>> Begin

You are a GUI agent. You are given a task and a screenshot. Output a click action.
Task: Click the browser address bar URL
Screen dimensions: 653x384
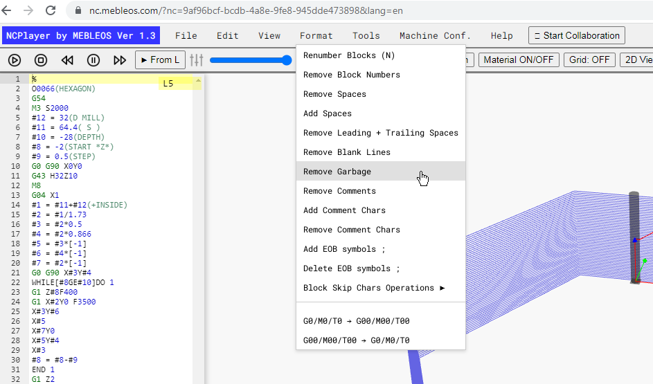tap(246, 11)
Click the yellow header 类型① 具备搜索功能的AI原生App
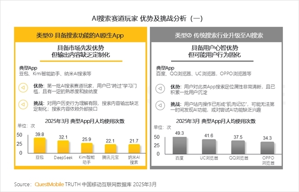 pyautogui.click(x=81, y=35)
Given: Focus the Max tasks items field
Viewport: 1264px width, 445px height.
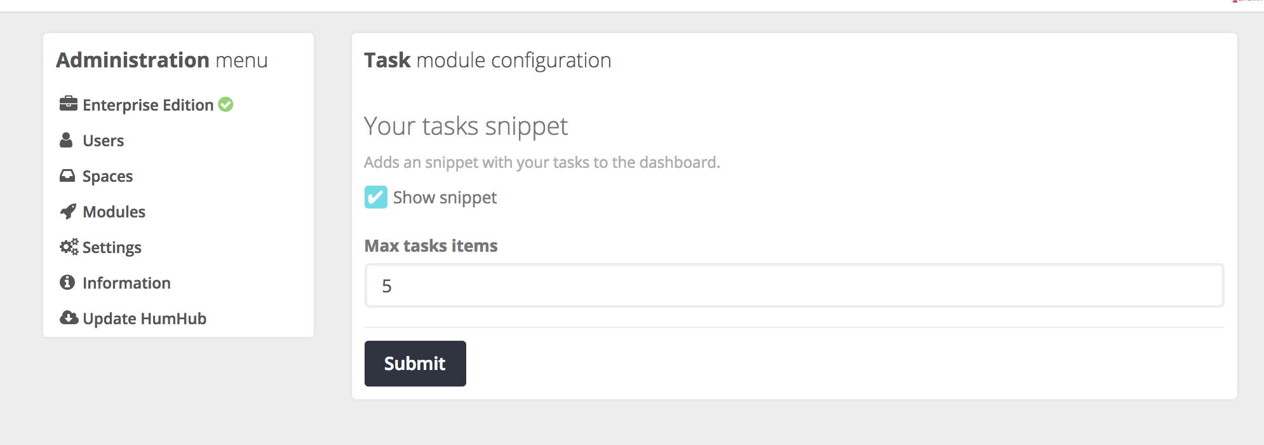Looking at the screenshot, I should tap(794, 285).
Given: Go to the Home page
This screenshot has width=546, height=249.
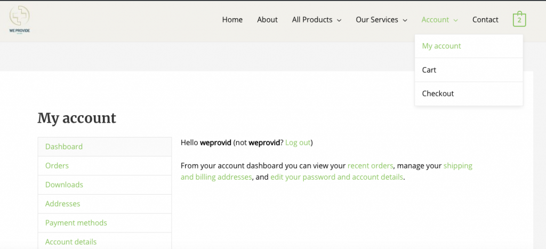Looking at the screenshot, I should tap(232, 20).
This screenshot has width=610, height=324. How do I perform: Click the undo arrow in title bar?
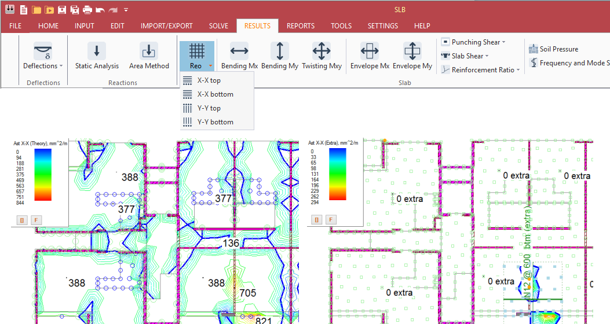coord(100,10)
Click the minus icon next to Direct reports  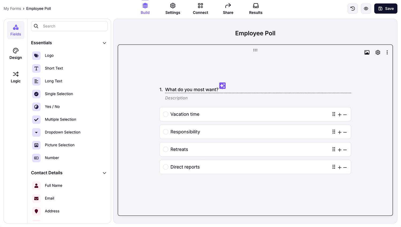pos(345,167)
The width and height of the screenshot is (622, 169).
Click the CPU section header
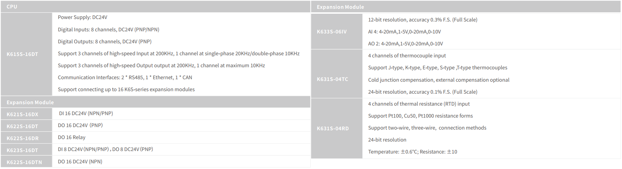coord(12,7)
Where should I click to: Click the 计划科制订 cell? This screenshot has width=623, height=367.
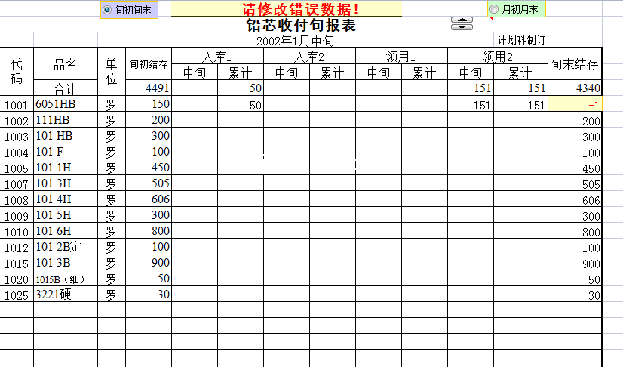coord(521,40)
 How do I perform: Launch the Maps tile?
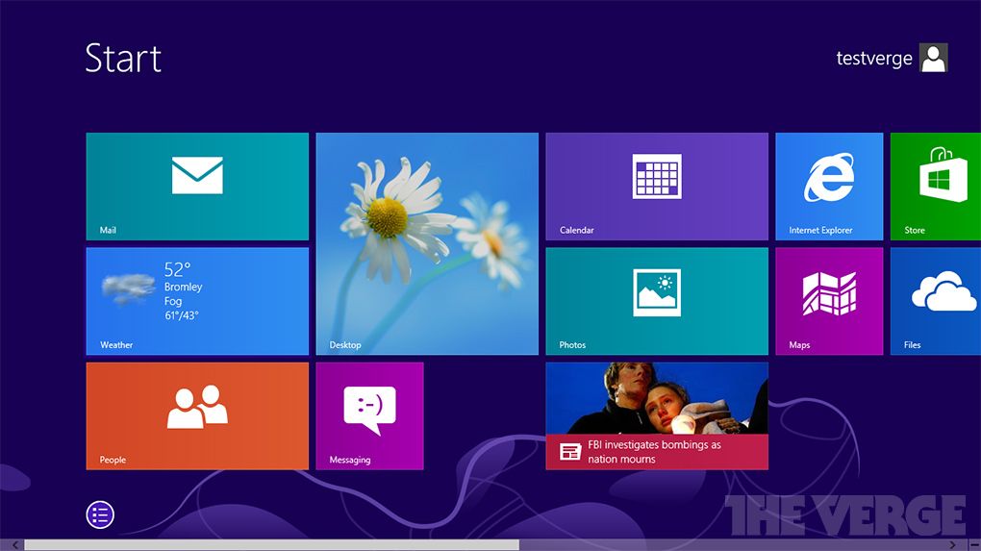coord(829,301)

>> End
>> Begin

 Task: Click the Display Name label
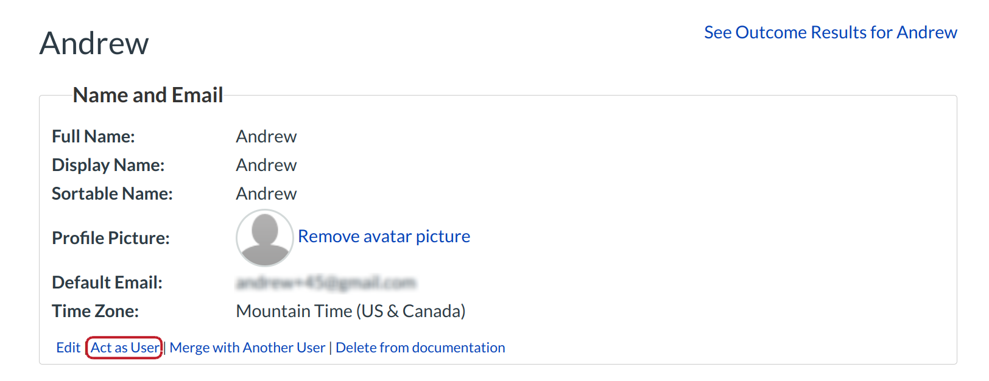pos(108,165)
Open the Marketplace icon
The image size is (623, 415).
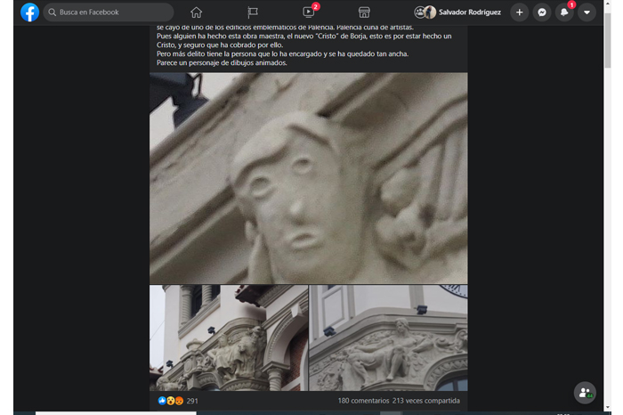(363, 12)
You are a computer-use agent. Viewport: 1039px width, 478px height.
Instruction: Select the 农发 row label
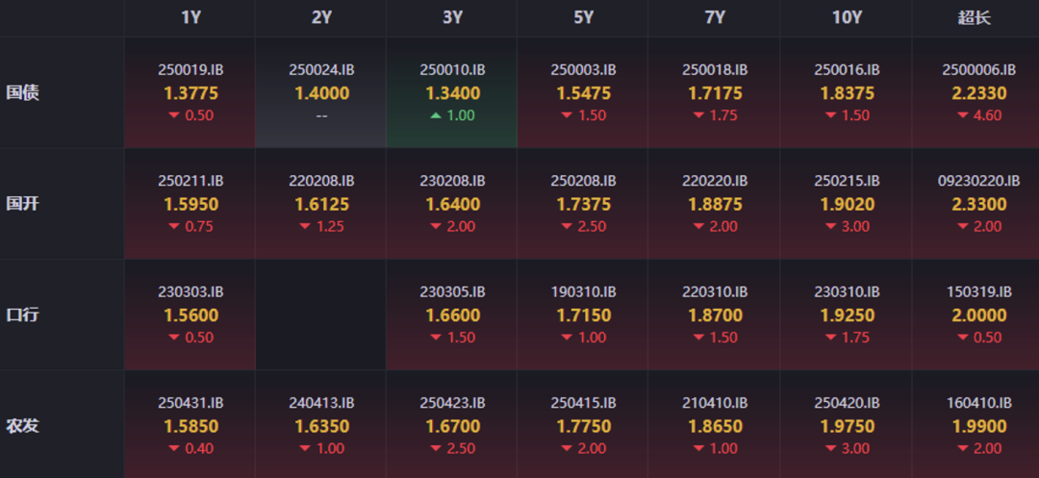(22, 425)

>> End

Can you format the items from the line containing "You are a GUI" through the line containing "Looking at the screenshot, I should tap(794, 285)." as a numbered list, skipping any blank lines and leaving the pictures out?

> **Task solution**:
1. You are a GUI agent. You are given a task and a screenshot. Output a click action.
2. Task: Click the browser address bar URL
3. Screen dimensions: 653x384
4. tap(246, 11)
5. Click the yellow header 类型① 具备搜索功能的AI原生App
6.  pyautogui.click(x=81, y=35)
7. Given: Focus the Max tasks items field
8. Viewport: 1264px width, 445px height.
9. Looking at the screenshot, I should tap(794, 285).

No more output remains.